═════ SELECTED EXTRACT ═════

(libidn.info.gz) Utility Functions

Info Catalog (libidn.info.gz) Preparation (libidn.info.gz) Top (libidn.info.gz) Stringprep Functions
 
 3 Utility Functions
 *******************
 
 The rest of this library makes extensive use of Unicode characters.  In
 order to interface this library with the outside world, your
 application may need to make various Unicode transformations.
 
 3.1 Header file `stringprep.h'
 ==============================
 
 To use the functions explained in this chapter, you need to include the
 file `stringprep.h' using:
 
      #include <stringprep.h>
 
 3.2 Unicode Encoding Transformation
 ===================================
 
 stringprep_unichar_to_utf8
 --------------------------
 
  -- Function: int stringprep_unichar_to_utf8 (uint32_t C, char * OUTBUF)
      C: a ISO10646 character code
 
      OUTBUF: output buffer, must have at least 6 bytes of space.  If
      `NULL', the length will be computed and returned and nothing will
      be written to `outbuf'.
 
      Converts a single character to UTF-8.
 
      *Return value:* number of bytes written.
 
 stringprep_utf8_to_unichar
 --------------------------
 
  -- Function: uint32_t stringprep_utf8_to_unichar (const char * P)
      P: a pointer to Unicode character encoded as UTF-8
 
      Converts a sequence of bytes encoded as UTF-8 to a Unicode
      character.  If `p' does not point to a valid UTF-8 encoded
      character, results are undefined.
 
      *Return value:* the resulting character.
 
 stringprep_ucs4_to_utf8
 -----------------------
 
  -- Function: char * stringprep_ucs4_to_utf8 (const uint32_t * STR,
           ssize_t LEN, size_t * ITEMS_READ, size_t * ITEMS_WRITTEN)
      STR: a UCS-4 encoded string
 
      LEN: the maximum length of `str' to use. If `len' < 0, then the
      string is terminated with a 0 character.
 
      ITEMS_READ: location to store number of characters read read, or
      `NULL'.
 
      ITEMS_WRITTEN: location to store number of bytes written or `NULL'.
      The value here stored does not include the trailing 0 byte.
 
      Convert a string from a 32-bit fixed width representation as UCS-4.
      to UTF-8. The result will be terminated with a 0 byte.
 
      *Return value:* a pointer to a newly allocated UTF-8 string.  This
      value must be deallocated by the caller.  If an error occurs,
      `NULL' will be returned.
 
 stringprep_utf8_to_ucs4
 -----------------------
 
  -- Function: uint32_t * stringprep_utf8_to_ucs4 (const char * STR,
           ssize_t LEN, size_t * ITEMS_WRITTEN)
      STR: a UTF-8 encoded string
 
      LEN: the maximum length of `str' to use. If `len' < 0, then the
      string is nul-terminated.
 
      ITEMS_WRITTEN: location to store the number of characters in the
      result, or `NULL'.

═════ GIVEN DATA ═════

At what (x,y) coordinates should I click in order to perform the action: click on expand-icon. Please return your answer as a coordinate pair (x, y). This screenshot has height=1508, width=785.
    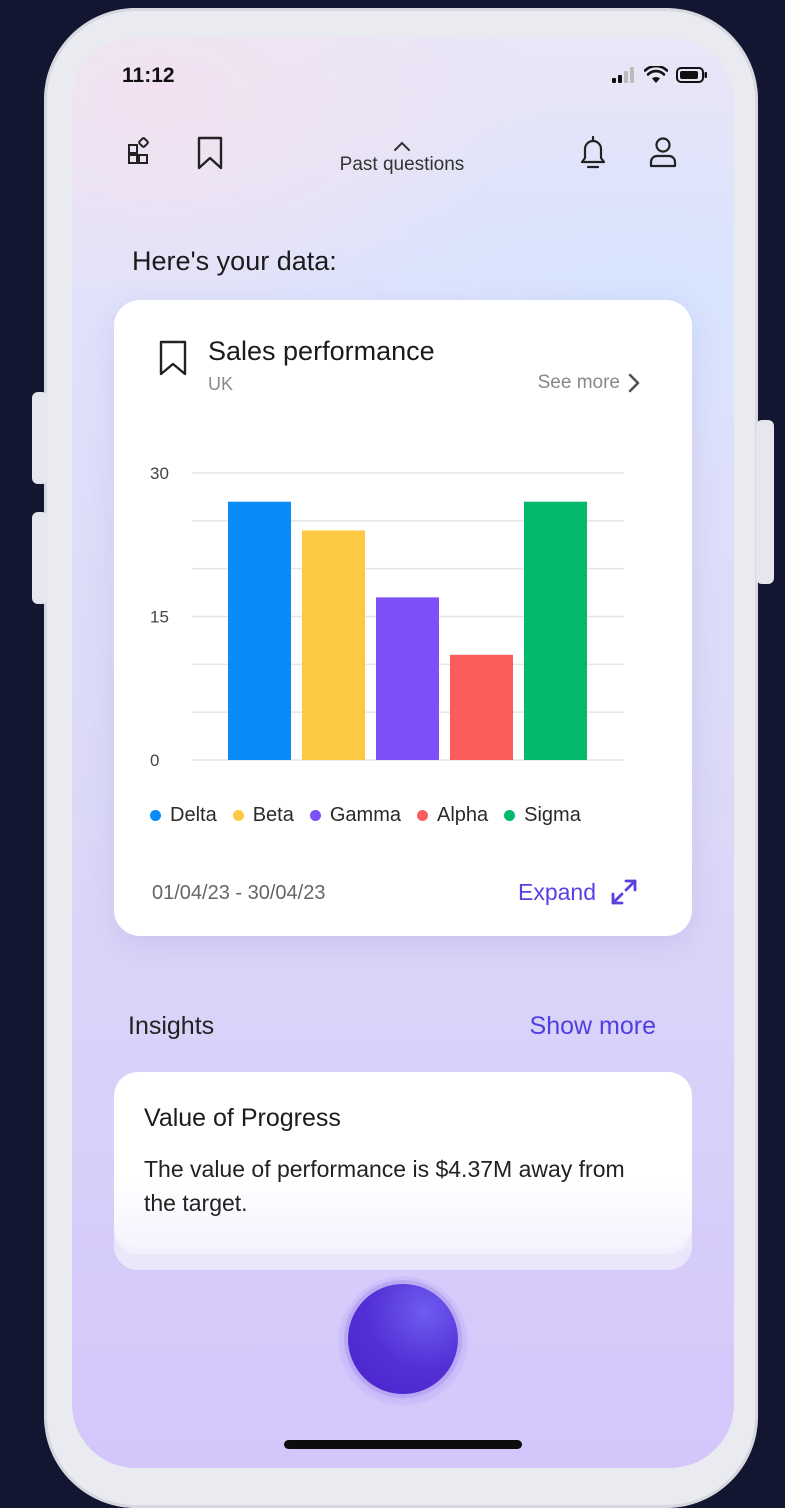
    Looking at the image, I should click on (624, 892).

═════

-- INSTRUCTIONS TO FOLLOW --
Reproduce word for word the stretch of the libidn utility functions page from "The value here" through "LEN, size_t * ITEMS_WRITTEN)".

-- OUTPUT OF THE TASK --
The value here stored does not include the trailing 0 byte.
 
      Convert a string from a 32-bit fixed width representation as UCS-4.
      to UTF-8. The result will be terminated with a 0 byte.
 
      *Return value:* a pointer to a newly allocated UTF-8 string.  This
      value must be deallocated by the caller.  If an error occurs,
      `NULL' will be returned.
 
 stringprep_utf8_to_ucs4
 -----------------------
 
  -- Function: uint32_t * stringprep_utf8_to_ucs4 (const char * STR,
           ssize_t LEN, size_t * ITEMS_WRITTEN)